Nonetheless, the event is being taken seriously by the Illinois Statewide Terrorism and Intelligence Center, with the US Department of Homeland Security and the FBI both involved in the investigation. Although still early, the teams involved insist there is no cause for ongoing concern, with DHS spokesperson Peter Boogaard arguing that “there is no credible corroborated data that indicates a risk to critical infrastructure entities or a threat to public safety.”
Despite those reassurances, online security specialists are already drawing parallels between the Illinois attack and the Stuxnet virus that impacted Iranian nuclear facilities in 2010. Although never acknowledged by either government, many believe that particular viral strike – which sabotaged a centrifuge used in uranium enrichment – was controlled by the US and Israel.

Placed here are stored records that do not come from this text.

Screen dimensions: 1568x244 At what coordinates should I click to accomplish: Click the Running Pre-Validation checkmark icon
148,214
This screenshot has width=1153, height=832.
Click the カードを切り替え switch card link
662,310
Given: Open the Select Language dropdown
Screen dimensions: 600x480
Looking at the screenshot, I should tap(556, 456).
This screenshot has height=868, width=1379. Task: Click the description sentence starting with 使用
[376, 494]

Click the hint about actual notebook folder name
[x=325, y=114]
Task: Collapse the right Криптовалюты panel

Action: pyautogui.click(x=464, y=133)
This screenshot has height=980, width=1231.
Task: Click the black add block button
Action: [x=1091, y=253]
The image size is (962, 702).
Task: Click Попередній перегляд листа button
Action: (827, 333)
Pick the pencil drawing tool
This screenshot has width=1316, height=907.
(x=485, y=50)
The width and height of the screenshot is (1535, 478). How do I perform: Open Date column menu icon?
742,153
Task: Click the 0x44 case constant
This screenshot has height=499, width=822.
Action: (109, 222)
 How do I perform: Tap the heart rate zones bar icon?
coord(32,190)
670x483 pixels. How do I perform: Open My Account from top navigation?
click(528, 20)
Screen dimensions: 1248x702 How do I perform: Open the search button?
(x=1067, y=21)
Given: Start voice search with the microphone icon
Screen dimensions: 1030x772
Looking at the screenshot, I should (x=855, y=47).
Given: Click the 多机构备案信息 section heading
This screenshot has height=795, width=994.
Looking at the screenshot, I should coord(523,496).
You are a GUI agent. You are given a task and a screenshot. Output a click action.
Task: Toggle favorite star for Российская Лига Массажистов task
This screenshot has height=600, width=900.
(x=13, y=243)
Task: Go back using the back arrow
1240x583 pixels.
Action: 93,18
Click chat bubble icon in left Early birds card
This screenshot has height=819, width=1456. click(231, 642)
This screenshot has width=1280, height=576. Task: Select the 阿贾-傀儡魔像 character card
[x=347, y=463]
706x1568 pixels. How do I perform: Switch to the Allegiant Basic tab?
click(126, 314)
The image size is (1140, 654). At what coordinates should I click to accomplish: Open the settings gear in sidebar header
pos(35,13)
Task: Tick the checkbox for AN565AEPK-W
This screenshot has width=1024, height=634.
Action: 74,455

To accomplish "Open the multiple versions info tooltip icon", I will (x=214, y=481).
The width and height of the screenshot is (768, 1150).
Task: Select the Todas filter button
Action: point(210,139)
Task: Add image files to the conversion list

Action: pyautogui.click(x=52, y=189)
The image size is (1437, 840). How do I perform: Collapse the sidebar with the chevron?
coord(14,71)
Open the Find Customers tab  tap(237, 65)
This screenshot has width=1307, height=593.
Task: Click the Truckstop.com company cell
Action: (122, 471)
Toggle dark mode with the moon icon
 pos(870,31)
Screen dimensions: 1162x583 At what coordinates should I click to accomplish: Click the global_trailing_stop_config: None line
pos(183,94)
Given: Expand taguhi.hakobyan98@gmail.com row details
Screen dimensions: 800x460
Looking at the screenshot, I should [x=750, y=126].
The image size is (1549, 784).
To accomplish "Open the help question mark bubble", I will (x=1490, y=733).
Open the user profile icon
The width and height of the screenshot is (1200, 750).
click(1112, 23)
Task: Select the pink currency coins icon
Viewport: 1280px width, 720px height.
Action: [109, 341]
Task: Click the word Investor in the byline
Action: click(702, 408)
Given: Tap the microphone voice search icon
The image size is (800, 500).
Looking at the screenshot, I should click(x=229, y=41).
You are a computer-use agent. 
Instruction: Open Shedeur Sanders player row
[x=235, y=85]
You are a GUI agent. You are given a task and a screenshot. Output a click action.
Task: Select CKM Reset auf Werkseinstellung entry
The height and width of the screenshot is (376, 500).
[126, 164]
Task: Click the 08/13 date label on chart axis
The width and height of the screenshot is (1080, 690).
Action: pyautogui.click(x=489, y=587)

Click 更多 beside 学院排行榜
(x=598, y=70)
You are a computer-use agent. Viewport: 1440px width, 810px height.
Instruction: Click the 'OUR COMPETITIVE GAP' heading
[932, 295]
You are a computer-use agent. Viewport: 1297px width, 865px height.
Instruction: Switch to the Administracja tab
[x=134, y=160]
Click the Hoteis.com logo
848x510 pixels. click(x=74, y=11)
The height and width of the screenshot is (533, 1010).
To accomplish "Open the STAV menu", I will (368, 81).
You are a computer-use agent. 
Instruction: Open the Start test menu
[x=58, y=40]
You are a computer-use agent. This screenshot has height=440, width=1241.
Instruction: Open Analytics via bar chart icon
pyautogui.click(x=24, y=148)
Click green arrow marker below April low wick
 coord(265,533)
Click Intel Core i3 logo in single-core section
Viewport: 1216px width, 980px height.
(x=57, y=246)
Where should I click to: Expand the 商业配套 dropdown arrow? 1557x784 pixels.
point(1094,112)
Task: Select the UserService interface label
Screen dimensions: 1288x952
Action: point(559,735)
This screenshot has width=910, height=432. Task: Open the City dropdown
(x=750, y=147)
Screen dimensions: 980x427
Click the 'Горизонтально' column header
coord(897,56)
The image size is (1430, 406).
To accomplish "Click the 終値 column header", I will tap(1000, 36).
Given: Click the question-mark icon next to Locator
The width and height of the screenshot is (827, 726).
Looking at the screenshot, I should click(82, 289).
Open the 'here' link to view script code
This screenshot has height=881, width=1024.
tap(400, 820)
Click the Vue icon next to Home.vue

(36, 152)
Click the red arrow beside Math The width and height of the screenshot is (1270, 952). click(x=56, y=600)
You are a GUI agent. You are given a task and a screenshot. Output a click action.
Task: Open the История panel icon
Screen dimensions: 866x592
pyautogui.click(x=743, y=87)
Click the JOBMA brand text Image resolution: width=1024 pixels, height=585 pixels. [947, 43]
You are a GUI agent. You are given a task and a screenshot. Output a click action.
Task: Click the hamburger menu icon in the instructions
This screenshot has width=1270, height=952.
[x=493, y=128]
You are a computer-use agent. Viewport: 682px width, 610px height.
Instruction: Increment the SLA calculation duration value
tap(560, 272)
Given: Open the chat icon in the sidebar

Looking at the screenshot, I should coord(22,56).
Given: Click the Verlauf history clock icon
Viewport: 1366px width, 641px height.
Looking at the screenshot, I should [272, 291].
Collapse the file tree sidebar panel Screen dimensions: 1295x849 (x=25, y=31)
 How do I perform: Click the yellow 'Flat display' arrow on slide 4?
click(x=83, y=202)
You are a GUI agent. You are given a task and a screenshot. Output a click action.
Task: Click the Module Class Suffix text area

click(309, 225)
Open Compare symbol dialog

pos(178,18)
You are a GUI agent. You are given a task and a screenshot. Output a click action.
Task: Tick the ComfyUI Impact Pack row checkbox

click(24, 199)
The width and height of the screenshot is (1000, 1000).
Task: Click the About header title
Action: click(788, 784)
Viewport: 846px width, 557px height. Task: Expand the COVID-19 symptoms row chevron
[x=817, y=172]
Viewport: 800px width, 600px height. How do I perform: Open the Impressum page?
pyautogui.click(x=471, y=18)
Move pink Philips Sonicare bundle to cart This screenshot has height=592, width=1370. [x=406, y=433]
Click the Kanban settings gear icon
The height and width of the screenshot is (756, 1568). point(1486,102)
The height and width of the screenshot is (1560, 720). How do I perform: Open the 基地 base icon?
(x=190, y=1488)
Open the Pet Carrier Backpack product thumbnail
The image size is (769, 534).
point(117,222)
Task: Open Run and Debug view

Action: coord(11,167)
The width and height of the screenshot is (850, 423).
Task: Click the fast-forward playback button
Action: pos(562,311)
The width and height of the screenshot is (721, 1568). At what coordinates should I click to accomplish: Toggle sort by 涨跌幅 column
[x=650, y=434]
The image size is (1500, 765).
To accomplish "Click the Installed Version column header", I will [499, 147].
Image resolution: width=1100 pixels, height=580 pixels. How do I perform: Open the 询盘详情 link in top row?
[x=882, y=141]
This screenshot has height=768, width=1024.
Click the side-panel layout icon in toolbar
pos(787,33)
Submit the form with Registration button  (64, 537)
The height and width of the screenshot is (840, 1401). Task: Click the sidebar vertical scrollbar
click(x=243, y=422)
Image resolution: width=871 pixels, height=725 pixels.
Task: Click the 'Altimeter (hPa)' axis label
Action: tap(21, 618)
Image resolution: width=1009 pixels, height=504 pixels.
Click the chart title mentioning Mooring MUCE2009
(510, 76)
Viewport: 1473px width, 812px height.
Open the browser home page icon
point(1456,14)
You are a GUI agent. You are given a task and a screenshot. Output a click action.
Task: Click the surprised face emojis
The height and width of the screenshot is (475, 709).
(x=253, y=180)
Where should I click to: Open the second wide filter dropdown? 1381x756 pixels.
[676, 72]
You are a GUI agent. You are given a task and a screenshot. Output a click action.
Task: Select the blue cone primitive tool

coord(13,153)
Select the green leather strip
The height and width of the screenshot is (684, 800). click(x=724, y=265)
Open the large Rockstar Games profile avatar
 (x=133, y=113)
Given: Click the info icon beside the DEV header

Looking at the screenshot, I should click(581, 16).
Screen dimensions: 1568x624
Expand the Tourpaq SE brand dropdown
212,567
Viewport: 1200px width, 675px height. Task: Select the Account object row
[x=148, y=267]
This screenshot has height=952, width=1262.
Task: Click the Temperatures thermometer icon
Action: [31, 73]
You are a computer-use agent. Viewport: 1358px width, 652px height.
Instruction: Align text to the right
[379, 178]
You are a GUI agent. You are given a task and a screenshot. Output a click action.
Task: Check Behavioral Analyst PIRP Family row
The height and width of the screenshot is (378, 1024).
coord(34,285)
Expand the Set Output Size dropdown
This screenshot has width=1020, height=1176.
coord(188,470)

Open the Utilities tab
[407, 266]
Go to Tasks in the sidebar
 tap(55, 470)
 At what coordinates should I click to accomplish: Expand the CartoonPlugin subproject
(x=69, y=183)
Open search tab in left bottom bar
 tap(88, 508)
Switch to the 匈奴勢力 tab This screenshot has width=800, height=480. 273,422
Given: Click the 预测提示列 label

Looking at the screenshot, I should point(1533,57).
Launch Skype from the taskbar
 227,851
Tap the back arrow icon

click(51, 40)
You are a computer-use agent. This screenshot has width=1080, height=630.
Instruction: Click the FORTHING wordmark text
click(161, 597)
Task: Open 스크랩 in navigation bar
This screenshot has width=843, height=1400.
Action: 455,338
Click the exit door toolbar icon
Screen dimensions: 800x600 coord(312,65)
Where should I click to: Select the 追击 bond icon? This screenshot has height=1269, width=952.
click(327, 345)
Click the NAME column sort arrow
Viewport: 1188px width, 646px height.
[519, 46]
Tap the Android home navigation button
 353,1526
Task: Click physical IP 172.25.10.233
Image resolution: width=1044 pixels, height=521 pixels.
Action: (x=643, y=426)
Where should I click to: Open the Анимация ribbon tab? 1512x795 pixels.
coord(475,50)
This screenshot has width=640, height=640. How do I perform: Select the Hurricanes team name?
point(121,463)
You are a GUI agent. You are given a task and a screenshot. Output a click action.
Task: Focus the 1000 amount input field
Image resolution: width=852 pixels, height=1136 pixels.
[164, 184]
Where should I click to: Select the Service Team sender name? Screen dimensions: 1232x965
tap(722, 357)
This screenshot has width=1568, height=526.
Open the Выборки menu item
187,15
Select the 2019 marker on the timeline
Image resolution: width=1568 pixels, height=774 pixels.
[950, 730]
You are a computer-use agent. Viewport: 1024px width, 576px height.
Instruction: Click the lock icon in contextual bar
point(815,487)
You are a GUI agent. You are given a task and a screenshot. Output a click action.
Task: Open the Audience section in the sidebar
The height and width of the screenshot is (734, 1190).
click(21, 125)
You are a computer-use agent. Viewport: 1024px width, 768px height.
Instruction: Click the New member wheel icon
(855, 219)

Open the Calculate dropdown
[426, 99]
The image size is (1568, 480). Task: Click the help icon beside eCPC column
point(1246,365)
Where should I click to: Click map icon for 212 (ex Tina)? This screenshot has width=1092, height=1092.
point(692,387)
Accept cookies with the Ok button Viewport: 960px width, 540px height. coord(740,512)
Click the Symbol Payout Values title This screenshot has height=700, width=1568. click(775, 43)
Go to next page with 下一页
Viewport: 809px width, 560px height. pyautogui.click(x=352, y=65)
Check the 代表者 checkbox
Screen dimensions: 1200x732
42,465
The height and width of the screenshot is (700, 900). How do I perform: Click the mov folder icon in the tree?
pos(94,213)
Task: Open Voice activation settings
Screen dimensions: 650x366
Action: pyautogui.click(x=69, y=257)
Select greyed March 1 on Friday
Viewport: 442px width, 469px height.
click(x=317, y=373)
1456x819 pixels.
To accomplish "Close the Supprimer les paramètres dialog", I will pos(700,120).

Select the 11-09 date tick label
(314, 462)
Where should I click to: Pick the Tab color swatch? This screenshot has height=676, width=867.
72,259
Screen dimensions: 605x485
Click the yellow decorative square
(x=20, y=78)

“Over a period of two to three months, minor glitches had been observed in remote access to the water district’s SCADA [Supervisory Control and Data Acquisition] system” security expert Joe Weiss told The Register, having acquired a copy of the Illinois report detailing the water pump hack. The “glitches” escalated to the point where the pump was power-cycled until it burnt out; since multiple pumps are used at the facility, no interruption to the water supply was observed.
Evidence of further hacking has not been observed, though it’s unclear how many remote access credentials have been stolen by those responsible. It is reportedly usual for usernames and passwords to be hard-coded to SCADA hardware, which could make a broad security refresh more difficult than with traditional enterprise systems.